» **Excerto fornecido**
“Os ricos do mundo estão a
consumir mais do que um planeta Terra”
Mohan Munasinghe
era o vice-presidente do Painel Intergovernamental para as Alterações
Climáticas da ONU quando este organismo partilhou o Prémio Nobel da Paz de 2007
com o ex-vice-presidente norte-americano Al Gore.
Por Samuel Silva
/ 14-7-2014 / PÚBLICO.
Foi convidado do II Congresso Mundial de
História do Ambiente, que termina hoje em Guimarães, e alertou para os
paralelismos entre a conjuntura global actual e as situações críticas por que
passaram as grandes civilizações da história antes do seu desaparecimento.
Natural do Sri Lanka, Mohan Munasinghe é físico de formação. Veio a Portugal
para uma conferência sobre o papel da História num futuro sustentável. O que
podemos aprender com o passado? Hoje, os problemas sentem-se a uma escala
global, quando antes estavam talvez a uma escala de um país ou de uma cidade.
Os problemas que enfrentamos são mais complexos, mas a História é importante
para guiar o nosso caminho para um desenvolvimento sustentável. Se olharmos
para a ascensão e queda das civilizações no passado, há sempre três factores
críticos: a forma como a sociedade está organizada, a forma como a prosperidade
é criada e partilhada e o ambiente que suporta todas as actividades sociais e
económicas. Chamo-lhe o triângulo do desenvolvimento sustentável. As sociedades
que floresceram são capazes de usar os recursos eficientemente e de uma forma
sustentável e, habitualmente, entram em colapso por causa do consumo e do uso
excessivo de um ou mais recursos. E nós estamos num momento de consumo
excessivo? Do ponto de vista dos recursos naturais, estamos, enquanto espécie
humana, a consumir excessivamente, já não a um nível regional, mas globalmente.
O segundo factor desta equação é social: a ascensão das civilizações acontece
em momentos de maior equidade e esforço partilhado na sua construção. O
declínio começa habitualmente com o crescimento das iniquidades, com as elites
a desfrutarem de um nível de vida muito mais alto do que o das massas. Hoje há
paralelos preocupantes e as iniquidades estão a crescer. Essas desigualdades
reflectemse no consumo de recursos? Estamos a usar uma vez e meia a capacidade
do planeta Terra. E em breve será duas vezes. Cerca de 85% dos recursos são
consumidos pelos 20% mais ricos da população mundial. O resto dos 80% das
pessoas está a consumir uma percentagem muito reduzida. Isto significa que os
ricos do mundo estão a consumir mais do que um planeta Terra. A questão que se
coloca é: onde estão os recursos para alimentar os pobres? Esta é uma
aprendizagem que os governos estejam prontos para fazer? A minha experiência
com governos é muito decepcionante. Provavelmente, não poderemos esperar que a
mudança venha dos líderes. Em todas as grandes conferências mundiais, encontro
após encontro, os líderes prometem isto e aquilo, mas nada está a ser feito, na
prática. No entanto, se conseguirmos uma coligação da sociedade civil, dos
líderes de comunidade, do sector empresarial, trabalhando com os governos,
talvez possamos beneficiar das lições da História e colocarmo-nos no caminho da
sustentabilidade. Na Europa, a crise económica parece ter deixado estas
questões num segundo plano.

» **Sobre a tarefa**
Transcreva o trecho da entrevista a Mohan Munasinghe desde "Natural do Sri" até "de uma cidade.", inclusive. A listagem abaixo provém de outra fonte.

» **Dados fornecidos**

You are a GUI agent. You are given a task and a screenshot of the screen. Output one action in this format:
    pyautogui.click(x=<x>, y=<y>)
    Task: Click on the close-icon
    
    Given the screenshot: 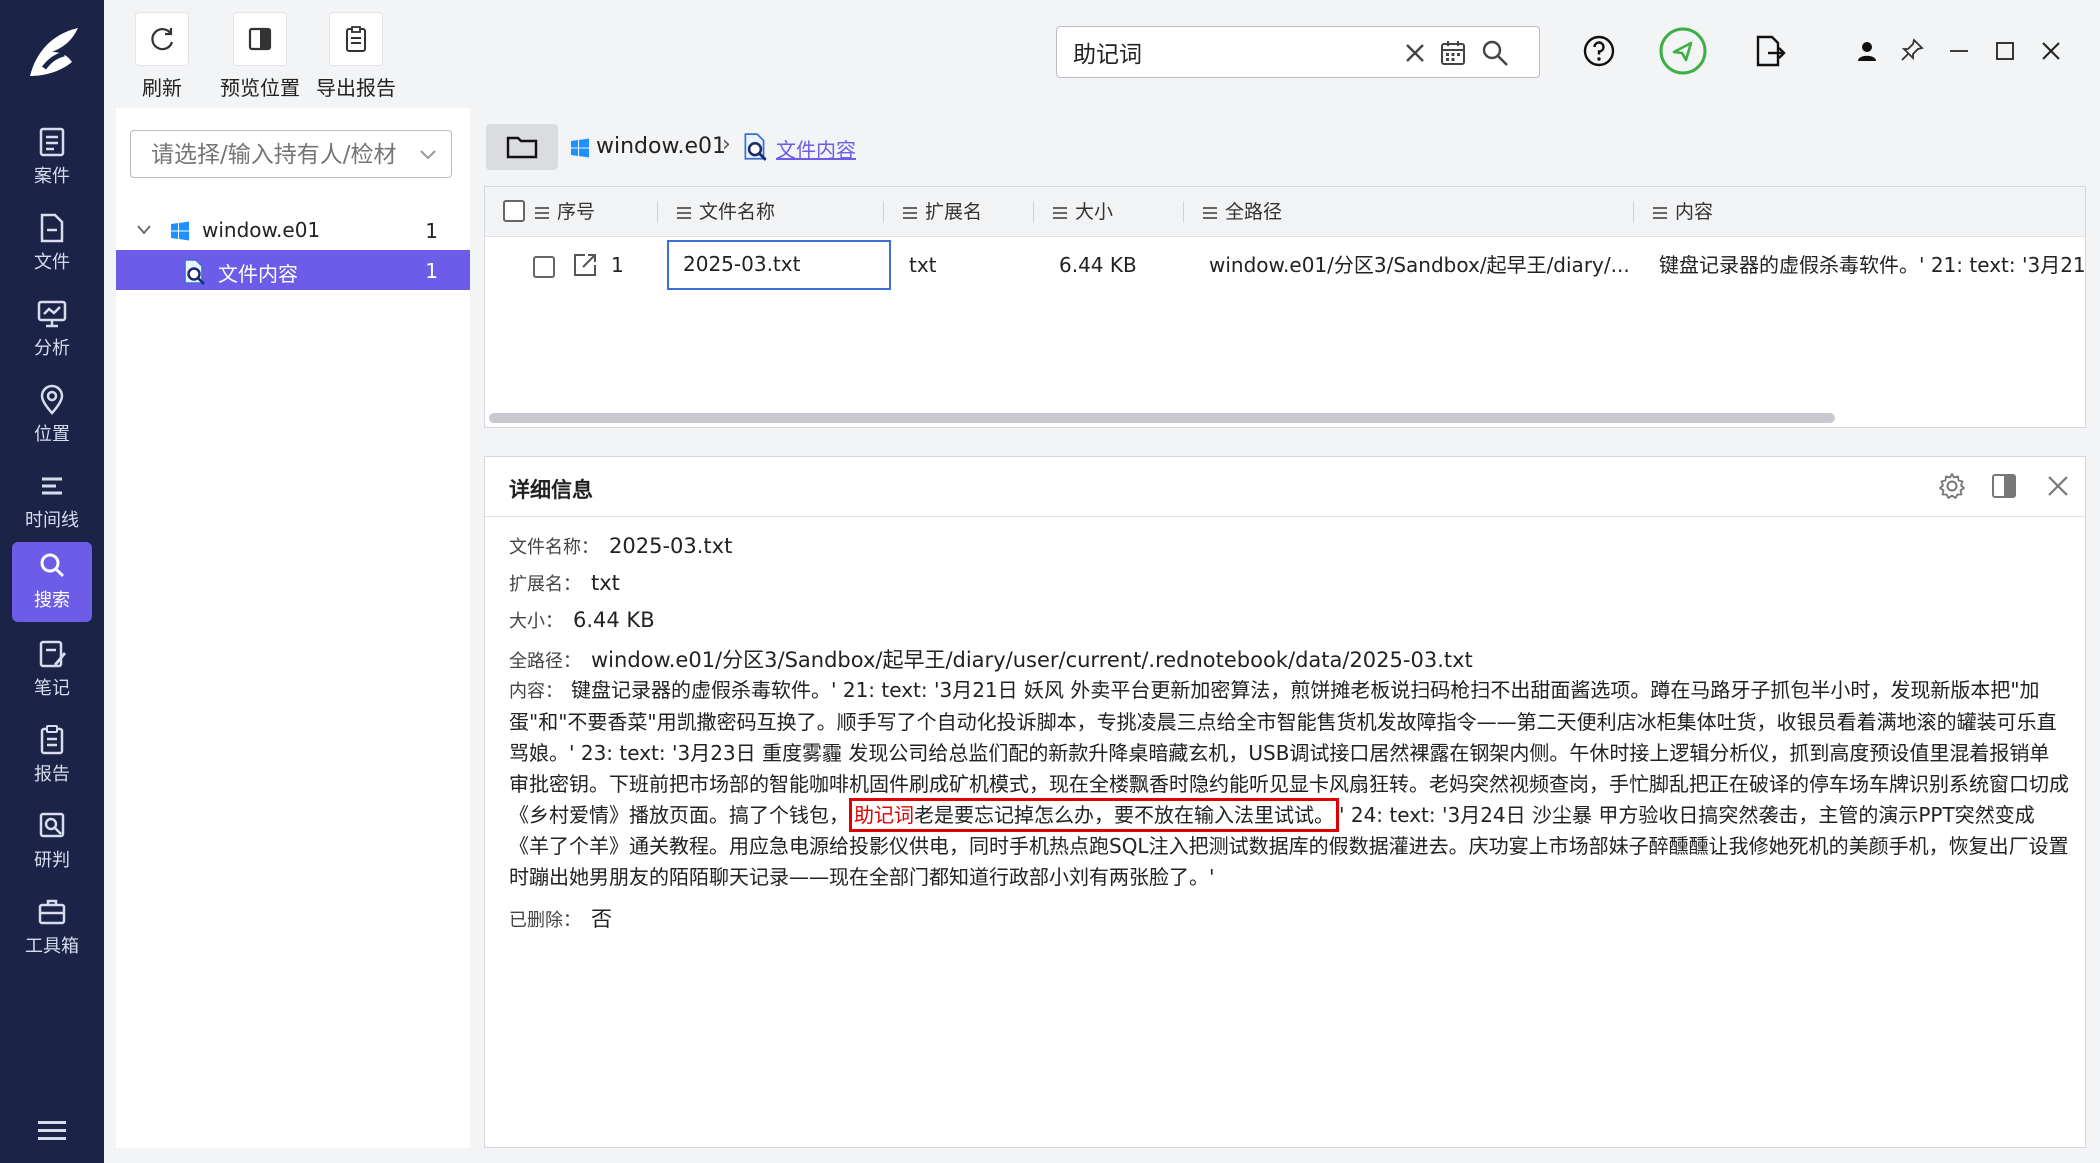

» **Resposta esperada**
Natural do Sri Lanka, Mohan Munasinghe é físico de formação. Veio a Portugal
para uma conferência sobre o papel da História num futuro sustentável. O que
podemos aprender com o passado? Hoje, os problemas sentem-se a uma escala
global, quando antes estavam talvez a uma escala de um país ou de uma cidade.